_EXERCISE OBJECTIVE_. Count the lines in the items below that contain the string "Windows". Reply with the number alone.

_DATA LISTING_.
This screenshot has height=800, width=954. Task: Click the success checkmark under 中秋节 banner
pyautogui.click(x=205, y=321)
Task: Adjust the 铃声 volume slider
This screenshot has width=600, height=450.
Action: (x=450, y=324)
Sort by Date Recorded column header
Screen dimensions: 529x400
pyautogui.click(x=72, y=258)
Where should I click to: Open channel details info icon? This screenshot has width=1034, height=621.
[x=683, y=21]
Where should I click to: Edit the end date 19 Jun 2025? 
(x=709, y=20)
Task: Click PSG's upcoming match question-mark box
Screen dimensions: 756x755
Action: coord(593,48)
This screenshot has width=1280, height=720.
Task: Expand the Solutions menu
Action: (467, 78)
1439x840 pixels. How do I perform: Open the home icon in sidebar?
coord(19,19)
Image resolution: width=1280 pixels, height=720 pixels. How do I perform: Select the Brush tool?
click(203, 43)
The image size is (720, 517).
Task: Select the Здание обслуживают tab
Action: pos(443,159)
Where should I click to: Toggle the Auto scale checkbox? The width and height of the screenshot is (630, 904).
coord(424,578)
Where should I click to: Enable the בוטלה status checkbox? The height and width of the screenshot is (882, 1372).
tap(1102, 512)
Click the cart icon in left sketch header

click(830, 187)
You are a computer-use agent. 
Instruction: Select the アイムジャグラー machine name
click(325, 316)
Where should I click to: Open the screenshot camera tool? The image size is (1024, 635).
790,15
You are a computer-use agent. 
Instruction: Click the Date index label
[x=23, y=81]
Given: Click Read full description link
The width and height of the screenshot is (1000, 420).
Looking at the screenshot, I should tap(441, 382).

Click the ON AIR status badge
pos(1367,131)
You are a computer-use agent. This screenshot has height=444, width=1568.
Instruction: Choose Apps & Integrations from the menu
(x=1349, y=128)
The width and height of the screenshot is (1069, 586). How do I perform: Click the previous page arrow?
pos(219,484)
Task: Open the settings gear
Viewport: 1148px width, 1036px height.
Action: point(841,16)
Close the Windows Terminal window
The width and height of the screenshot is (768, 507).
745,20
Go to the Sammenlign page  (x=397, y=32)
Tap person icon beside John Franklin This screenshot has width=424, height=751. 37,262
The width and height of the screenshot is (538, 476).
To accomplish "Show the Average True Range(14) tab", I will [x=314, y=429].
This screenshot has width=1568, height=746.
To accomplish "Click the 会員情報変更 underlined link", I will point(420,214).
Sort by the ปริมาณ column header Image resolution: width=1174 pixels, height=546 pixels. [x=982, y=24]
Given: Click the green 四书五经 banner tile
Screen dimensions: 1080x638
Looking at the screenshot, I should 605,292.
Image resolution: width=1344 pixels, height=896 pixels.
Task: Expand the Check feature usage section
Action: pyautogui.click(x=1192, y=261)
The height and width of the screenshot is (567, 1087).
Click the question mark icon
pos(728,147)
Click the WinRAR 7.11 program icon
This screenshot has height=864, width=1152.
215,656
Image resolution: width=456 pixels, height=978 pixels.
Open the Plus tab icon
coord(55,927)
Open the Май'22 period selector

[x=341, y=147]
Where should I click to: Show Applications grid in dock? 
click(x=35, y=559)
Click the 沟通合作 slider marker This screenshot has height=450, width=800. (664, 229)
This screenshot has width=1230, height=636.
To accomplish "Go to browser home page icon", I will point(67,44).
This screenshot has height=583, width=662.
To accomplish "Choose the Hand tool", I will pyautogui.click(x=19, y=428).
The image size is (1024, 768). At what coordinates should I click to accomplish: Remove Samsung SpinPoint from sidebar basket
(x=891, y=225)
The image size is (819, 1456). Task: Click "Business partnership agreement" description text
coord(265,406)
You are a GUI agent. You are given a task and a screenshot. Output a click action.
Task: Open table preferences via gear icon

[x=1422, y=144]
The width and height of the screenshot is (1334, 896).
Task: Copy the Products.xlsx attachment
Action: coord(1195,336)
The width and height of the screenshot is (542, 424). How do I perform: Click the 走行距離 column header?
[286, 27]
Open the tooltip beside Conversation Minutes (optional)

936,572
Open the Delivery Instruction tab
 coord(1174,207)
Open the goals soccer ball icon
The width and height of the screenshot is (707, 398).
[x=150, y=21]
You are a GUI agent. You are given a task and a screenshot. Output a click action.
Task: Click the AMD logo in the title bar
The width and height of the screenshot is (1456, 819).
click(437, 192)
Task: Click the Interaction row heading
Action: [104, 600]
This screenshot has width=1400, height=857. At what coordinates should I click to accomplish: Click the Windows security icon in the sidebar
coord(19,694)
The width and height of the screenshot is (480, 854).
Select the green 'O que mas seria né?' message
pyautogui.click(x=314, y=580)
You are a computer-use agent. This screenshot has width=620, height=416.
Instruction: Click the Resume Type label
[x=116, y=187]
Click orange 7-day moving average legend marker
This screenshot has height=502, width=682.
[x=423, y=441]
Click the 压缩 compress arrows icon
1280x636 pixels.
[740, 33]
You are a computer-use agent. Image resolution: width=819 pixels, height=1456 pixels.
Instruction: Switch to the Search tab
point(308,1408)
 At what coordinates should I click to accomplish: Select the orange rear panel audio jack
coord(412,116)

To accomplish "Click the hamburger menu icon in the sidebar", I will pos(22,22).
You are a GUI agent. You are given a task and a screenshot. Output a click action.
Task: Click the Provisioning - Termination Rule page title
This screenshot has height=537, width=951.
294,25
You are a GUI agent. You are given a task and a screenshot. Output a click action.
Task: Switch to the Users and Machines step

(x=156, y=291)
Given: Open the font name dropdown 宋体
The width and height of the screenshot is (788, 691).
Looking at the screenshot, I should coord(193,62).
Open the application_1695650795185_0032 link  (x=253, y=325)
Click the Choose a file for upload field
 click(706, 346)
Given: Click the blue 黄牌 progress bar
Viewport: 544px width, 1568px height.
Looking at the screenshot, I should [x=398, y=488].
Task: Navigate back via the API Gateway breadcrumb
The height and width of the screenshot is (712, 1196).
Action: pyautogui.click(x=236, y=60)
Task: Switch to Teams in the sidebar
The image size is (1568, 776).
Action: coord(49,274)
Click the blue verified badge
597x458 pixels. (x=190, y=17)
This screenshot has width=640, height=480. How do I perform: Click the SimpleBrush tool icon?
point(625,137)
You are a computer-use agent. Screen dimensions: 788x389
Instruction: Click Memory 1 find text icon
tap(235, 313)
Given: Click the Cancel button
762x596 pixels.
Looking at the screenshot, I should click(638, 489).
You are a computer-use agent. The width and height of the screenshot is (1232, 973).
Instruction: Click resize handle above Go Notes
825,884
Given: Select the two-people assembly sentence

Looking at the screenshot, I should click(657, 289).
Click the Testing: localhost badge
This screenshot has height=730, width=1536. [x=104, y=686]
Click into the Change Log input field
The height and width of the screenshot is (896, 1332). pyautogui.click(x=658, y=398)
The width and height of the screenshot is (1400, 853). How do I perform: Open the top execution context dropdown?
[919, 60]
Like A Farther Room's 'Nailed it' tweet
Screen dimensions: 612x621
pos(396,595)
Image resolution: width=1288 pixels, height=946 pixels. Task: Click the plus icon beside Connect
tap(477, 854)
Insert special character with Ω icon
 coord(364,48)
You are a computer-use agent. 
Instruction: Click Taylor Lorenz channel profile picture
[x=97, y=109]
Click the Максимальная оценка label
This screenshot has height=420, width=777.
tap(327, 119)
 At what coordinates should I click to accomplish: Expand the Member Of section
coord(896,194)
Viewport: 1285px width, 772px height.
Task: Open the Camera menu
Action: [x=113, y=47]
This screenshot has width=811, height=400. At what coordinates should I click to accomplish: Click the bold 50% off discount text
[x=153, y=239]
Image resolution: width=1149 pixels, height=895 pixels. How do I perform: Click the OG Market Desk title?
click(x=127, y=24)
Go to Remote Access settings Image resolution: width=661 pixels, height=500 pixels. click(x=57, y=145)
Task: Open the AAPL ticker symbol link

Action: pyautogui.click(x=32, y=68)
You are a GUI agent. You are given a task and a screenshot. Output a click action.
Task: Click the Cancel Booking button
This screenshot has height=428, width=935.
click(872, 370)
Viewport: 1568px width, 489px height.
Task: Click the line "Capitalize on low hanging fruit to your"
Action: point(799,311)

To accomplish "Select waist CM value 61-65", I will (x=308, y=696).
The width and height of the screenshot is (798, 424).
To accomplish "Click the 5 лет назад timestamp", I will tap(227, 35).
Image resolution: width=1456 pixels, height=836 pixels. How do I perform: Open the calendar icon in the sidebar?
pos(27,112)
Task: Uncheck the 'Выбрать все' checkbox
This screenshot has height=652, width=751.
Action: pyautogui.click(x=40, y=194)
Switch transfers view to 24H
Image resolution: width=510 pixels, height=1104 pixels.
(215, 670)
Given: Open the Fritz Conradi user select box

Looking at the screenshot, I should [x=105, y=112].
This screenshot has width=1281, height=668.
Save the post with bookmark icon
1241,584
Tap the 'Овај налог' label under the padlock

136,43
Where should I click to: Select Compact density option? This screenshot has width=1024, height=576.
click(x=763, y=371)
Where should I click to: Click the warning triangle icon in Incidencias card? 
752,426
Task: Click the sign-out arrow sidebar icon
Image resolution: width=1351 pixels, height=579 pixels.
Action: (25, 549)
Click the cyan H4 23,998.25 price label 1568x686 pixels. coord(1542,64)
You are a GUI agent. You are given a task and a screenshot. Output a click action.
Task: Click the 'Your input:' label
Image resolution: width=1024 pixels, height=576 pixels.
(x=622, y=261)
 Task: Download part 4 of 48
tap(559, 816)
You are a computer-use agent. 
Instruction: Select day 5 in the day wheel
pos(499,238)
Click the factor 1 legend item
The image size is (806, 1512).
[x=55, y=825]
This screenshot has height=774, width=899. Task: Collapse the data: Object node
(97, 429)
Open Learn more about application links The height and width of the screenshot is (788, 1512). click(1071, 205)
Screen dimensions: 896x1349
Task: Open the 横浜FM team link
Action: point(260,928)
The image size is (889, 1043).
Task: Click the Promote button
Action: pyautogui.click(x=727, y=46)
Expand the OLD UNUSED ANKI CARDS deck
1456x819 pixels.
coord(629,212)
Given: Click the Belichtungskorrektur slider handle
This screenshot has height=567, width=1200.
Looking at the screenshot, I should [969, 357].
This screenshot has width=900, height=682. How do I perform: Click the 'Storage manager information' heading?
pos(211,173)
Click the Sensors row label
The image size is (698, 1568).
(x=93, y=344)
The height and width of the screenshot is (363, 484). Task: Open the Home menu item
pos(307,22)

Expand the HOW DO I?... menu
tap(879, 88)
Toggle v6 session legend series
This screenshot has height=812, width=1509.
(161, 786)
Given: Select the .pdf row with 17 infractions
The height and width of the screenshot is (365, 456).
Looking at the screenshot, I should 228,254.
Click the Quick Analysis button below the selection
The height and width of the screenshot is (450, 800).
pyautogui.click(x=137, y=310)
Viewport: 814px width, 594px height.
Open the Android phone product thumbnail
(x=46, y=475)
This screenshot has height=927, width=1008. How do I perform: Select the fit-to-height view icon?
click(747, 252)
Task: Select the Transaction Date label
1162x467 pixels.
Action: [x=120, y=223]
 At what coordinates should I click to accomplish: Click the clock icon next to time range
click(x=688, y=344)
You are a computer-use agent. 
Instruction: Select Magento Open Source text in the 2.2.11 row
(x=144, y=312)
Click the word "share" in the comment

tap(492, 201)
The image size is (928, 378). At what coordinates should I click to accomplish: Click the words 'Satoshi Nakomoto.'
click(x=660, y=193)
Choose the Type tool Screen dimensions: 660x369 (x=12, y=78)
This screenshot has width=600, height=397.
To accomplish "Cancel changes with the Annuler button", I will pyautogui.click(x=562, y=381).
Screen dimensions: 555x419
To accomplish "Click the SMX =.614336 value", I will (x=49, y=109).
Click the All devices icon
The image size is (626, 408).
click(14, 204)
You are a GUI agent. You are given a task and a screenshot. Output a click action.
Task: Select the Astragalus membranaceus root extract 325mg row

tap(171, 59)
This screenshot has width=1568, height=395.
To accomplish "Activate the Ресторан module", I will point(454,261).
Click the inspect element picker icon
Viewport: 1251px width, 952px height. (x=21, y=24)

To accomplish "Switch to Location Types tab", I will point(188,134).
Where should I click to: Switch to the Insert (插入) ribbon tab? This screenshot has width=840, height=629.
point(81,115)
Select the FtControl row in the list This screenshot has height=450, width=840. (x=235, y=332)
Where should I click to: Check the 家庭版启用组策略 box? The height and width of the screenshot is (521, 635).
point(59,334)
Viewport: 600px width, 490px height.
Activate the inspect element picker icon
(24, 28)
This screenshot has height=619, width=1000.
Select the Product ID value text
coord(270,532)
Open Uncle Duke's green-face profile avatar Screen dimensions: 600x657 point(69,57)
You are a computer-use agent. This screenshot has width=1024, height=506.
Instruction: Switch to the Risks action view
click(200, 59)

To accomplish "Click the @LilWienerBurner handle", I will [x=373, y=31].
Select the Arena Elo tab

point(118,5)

_EXERCISE OUTPUT_. 2